*** DATA FOR THIS EXERCISE ***
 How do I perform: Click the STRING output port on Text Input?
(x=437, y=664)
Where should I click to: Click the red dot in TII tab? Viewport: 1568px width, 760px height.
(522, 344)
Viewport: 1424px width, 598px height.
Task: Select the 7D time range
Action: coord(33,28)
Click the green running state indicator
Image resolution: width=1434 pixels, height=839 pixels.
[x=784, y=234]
***
Which lines run from the one containing "Where should I" to the end of the records? Transcribe exactly those, both ends included.

REPLY
Where should I click to: Click the red dot in TII tab? Viewport: 1568px width, 760px height.
(522, 344)
Viewport: 1424px width, 598px height.
Task: Select the 7D time range
Action: coord(33,28)
Click the green running state indicator
Image resolution: width=1434 pixels, height=839 pixels.
[x=784, y=234]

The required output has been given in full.